First, quantum physics ruined our week by demonstrating that things as they are depend to some degree on observation of those things. From Heisenberg’s Uncertainty Principle (“you can only know how fast something is going or where it is, not both”) to Schroedinger’s Cat (“that cat in the box is both/neither alive and/nor dead until you open up the box and take a look”) quantum physics does its best to screw up the idea of an objective universe.
While discovery of this highly subjective condition is decades old, recent research seems to push things further down the path of subjectivity by suggesting what might be thought of as an understandable extension of a universe that behaves this way. New research suggests the universe not only is or is not a certain way depending on whether it is under observation, it also has undergone significant changes in its volume and mass due to the very quantum effects of observation. Just looking at stuff is wiping out stuff and shortening the life of the universe. From the Telegraph’s coverage of a New Scientist story:
New Scientist reports a worrying new variant as the cosmologists claim that astronomers may have provided evidence that the universe may ultimately decay by observing dark energy, a mysterious anti gravity force which is thought to be speeding up the expansion of the cosmos.
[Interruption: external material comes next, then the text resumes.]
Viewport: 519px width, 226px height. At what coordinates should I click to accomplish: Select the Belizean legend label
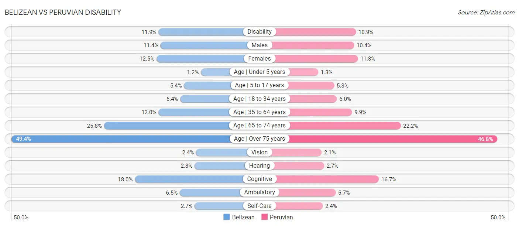tap(243, 217)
The damaging allegations are made by Profs Lawrence Krauss of Case Western Reserve University in Cleveland, Ohio, and James Dent of Vanderbilt University, Nashville, who suggest that by making this observation in 1998 we may have determined that the cosmos is in a state when it was more likely to end. “Incredible as it seems, our detection of the dark energy may provide evidence that the universe will ultimately decay,” says Prof Krauss.
What must be done is clear: in order to save the universe from our pernicious attempts to understand it, we must burn every observatory and library to the ground and remove the destructive force of science from our lives forever. Start by voting Republican.